ARTE / ART:
Fuente: INCLEBY GALLERY London
Agradecimiento: Lic. Ana Teresa Delgado de Marín
Fotos. Cortesía
Jonathan Owen
Ingleby, 6 Carlton Terrace, until Saturday 27 August
Burns Monument, Regent Road, until Sunday 28 August
Jonathan Owen’s presentation for the 2016 Edinburgh Art Festival comprises an exhibition of new drawings and sculpture alongside a major sculptural commission – one of seven new works commissioned by EAF as part of this year’s commissions programme, entitled More Lasting Than Bronze – sited within the Burns Monument on Regent Road; a circular neo-classical pavilion, built in 1831 and originally intended to house Flaxman’s life-size portrait of Robert Burns.

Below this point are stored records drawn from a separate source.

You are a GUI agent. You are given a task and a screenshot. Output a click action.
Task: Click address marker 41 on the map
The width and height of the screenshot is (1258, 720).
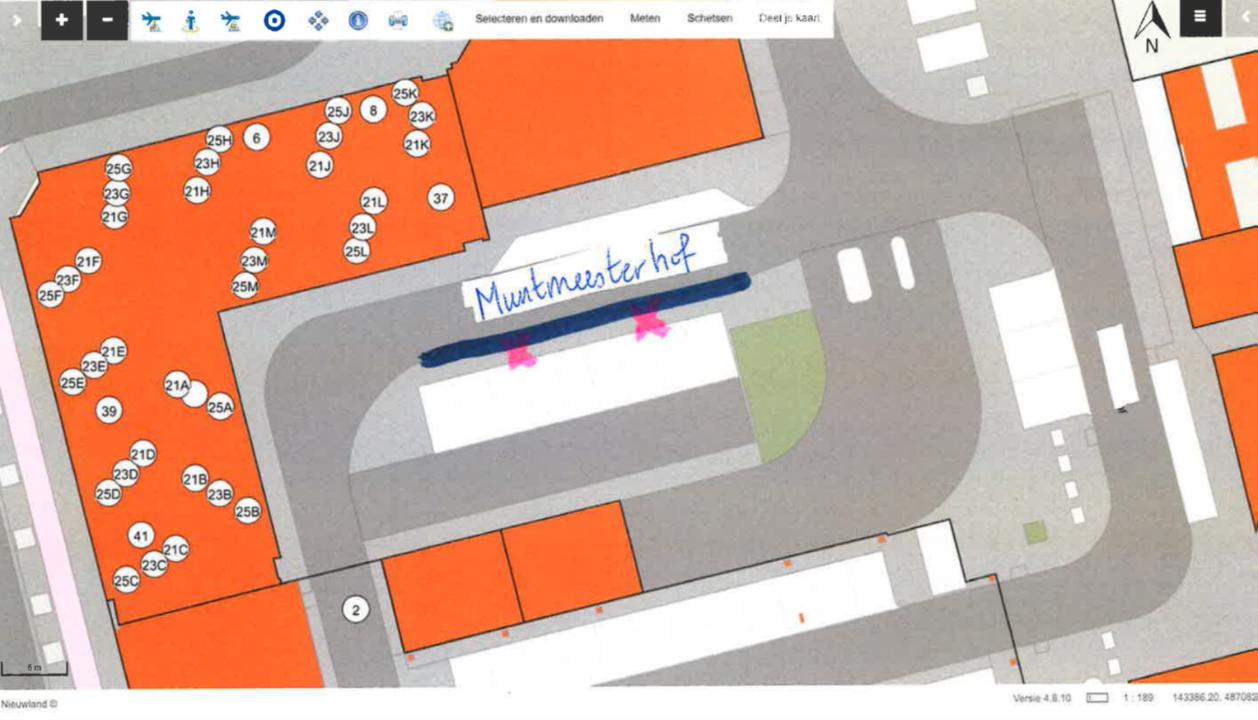coord(141,536)
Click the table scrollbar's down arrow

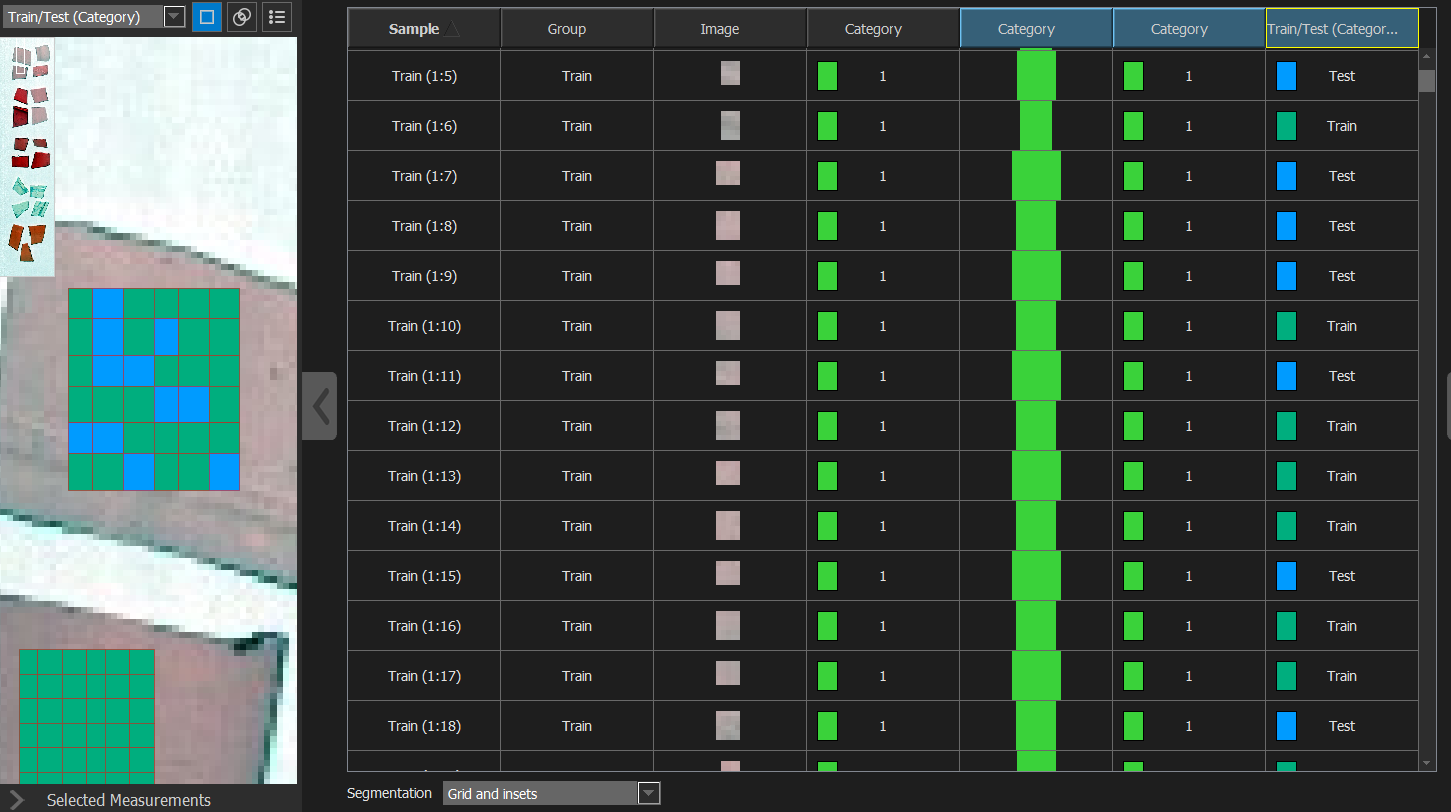(x=1427, y=763)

Flaxman’s sculpture was removed to the Scottish National Portrait Gallery soon after, amidst fears for its safety in a part of town then polluted by a local gasworks, and the monument has lain empty ever since. This summer, its doors will reopen to reveal Owen’s dramatic re-carving of a 19th century white marble nymph.
Owen is an artist who makes work in both two and three dimensions by systematically transforming readymade images and objects. He is interested in making by reducing and removing, and in the controlled collapse of existing images and objects as a method of production and reactivation. All of his sculptures begin as something else – eighteenth or nineteenth century marble pieces that have become almost invisible relics of another time. Out of fashion, devalued and often ignored, Owen breathes new life into them by re-carving them into disjointed, re-invigorated and poignant versions of their original selves.
His approach to ‘drawing’ is the same: using a pencil filled not with lead, but with rubber, to erase parts of a photographic image reproduced in a book. Through nothing more than a process of rubbing out, Owen conjures new images that create an entirely new narrative, and which simultaneously leave a ghostly echo of what was there before. Despite his use of the word ‘drawing’ to describe these works there is something more akin to carving in the action of using a tool to re-shape an existing material into something else.
Ingleby Gallery has published a new monograph on Owen’s recent practice with texts by Maria Fusco and Director of Edinburgh Art Festival, Sorcha Carey, which will be celebrated with a book-signing at 6 Carlton Terrace, Saturday 13 August 4 – 5pm.
Owen was born in Liverpool in 1973 and graduated from Edinburgh College of Art MFA in 2000. The artist’s commission at the Burns Monument – part of the festival commissions programme entitled More Lasting Than Bronze – is supported by the Scottish Government Edinburgh Festival Expo Fund, Ingleby, Edinburgh Museums and Galleries and City of Edinburgh Council.